A condução coercitiva do ex-presidente Lula, para depor sobre sua
participação no Petrolão, é a prova definitiva de que o edifício
institucional e democrático do Brasil resistirá a essa gigantesca onda
de fisiologismo, corrupção e imoralidade que tomou o Congresso, o
Executivo e parte substancial do empresariado desde que o PT chegou ao
poder. As autoridades do Judiciário não se deixaram intimidar pela
salivação da matilha lulopetista, que passou os últimos meses a desafiar
o juiz Sérgio Moro, a Polícia Federal e os procuradores da Lava Jato a
cometerem a ousadia de tocar em seu dono, elevado à categoria de santo.

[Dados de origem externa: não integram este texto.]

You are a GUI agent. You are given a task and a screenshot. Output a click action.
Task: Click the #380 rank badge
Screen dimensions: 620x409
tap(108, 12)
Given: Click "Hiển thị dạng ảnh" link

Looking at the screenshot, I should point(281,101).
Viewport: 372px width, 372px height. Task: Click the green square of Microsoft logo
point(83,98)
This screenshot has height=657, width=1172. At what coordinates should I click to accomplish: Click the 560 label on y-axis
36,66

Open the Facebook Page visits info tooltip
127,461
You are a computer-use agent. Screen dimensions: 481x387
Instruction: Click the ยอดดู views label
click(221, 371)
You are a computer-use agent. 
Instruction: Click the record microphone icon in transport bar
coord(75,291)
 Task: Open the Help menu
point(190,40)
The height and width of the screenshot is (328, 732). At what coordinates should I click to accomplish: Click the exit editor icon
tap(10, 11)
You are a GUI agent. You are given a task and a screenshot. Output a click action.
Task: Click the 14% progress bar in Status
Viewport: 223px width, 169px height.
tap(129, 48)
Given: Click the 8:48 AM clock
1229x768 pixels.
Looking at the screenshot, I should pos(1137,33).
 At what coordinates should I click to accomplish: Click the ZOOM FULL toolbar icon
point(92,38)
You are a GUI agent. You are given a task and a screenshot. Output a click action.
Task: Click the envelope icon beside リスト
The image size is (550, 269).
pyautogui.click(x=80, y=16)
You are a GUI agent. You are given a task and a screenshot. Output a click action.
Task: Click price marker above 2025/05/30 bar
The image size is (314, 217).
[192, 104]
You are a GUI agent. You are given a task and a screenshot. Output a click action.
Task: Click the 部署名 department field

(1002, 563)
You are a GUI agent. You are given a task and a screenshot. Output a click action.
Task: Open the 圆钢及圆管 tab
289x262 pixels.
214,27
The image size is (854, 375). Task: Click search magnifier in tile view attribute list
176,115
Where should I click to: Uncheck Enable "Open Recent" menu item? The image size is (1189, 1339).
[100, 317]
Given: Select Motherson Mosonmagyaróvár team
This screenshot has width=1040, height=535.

As evidências contra Lula são tantas e suas explicações, tão
ofensivas à inteligência alheia, que os agentes da lei estariam
prevaricando se não tivessem tomado nenhuma providência contra o chefão
petista. Pode-se dizer até que demorou demais, pois já está claro, desde
os tempos do mensalão, que Lula não apenas sempre soube da corrupção
que devastou a administração pública sob os governos do PT, como a
corrupção em si mesma acabou por se tornar um método, cujo mentor não
pode ser outro senão o ex-líder sindical que ascendeu usando a máscara
de herói da ética na política.
Essa máscara finalmente lhe foi arrancada. Conduzido a depor sob
escolta policial, Lula teve de prestar contas de seu enriquecimento em
meio a suspeitas cada vez mais fortes de que se aproveitou pessoalmente
do esquema que assaltou a Petrobras. Durante quase quatro horas, ele
teve de responder a questões envolvendo os favores que recebeu de seus
grandes amigos empreiteiros, todos mergulhados até o pescoço na Lava
Jato.
Qualquer cidadão sobre quem pairassem suspeitas desse tipo teria sido
igualmente obrigado a dar esclarecimentos à polícia. Assim funciona o
Estado de Direito, no qual ninguém está acima da lei. Mas Lula, para o
PT, não é “qualquer cidadão”. É o “maior líder popular da história do
Brasil”, como seus cupinchas dizem e repetem há anos, desses que, vez ou
outra, podem transgredir a lei. Ora, é a lei que nos torna iguais. Mas,
para os petistas, Lula se tornou “preso político”, e forçá-lo a depor
caracteriza um “golpe”, contra o qual só é possível responder por meio
da truculência. “Agora, é rua e guerra”, anunciou o líder do governo na
Câmara, José Guimarães (PT-CE) [conhecido no submundo do crime e no mundo de transporte de valores pelo vulgo 'capitão cueca'] – aquele que não gosta que se fale de
transporte de valores em sua presença. Foi esse o tom adotado pelo PT.
Lula reiterou, de maneira irresponsável e truculenta, o seu
desrespeito habitual à democracia e às instituições, às quais
praticamente declarou guerra, convocando a militância lulopetista para
defendê-lo nas ruas. Mas o seu julgamento pelas ruas virá depois.
Primeiro, terá de se haver com as leis do país e com quem as faz valer. E
aí a conversa não admite valentia de botequim.
Diante do chamamento à desordem e à indisciplina cívica feito por
Lula, das autoridades judiciais e dos líderes políticos exige-se
energia, mas também serenidade e responsabilidade para isolar aqueles
que não têm nenhum compromisso com o diálogo e com o respeito às
instituições. É a estabilidade do Brasil que está em jogo. Essa grave crise, na qual as fantasias criadas em torno do grande
projeto revolucionário petista e de seu líder messiânico se desfazem de
forma dramática, leva à reflexão de como o país chegou a esse ponto.
Deve-se perguntar como o Brasil se deixou seduzir por esses
prestidigitadores que, em quatro eleições presidenciais desde 2002,
convenceram os eleitores de que bastava o desejo de Lula para que se
fizesse a justiça social e o país se transformasse, por milagre, num
paraíso de riqueza e felicidade.
Lula et caterva chegaram ao poder porque alguém os colocou lá. O
monumental desastre do lulopetismo é um pesadelo que o Brasil escolheu
ter, nas urnas, mesmo diante das evidências de corrupção e de
incompetência.
Na hora de decidir os rumos da política, os brasileiros precisam
considerar que impulsos e entusiasmos momentâneos frequentemente se
transformam em ônus insuportáveis, pouco tempo depois. Cada escolha deve
ser, portanto, medida e pesada responsavelmente. Do contrário, o País
estará condenado à ruína crônica e à irrelevância, como uma república
bananeira que, embora riquíssima, definha e se deixa devorar pelos
corruptos e pelos ineptos. Lula é o exemplo vivo – muito vivo – dos
males que podem advir a uma nação despreocupada.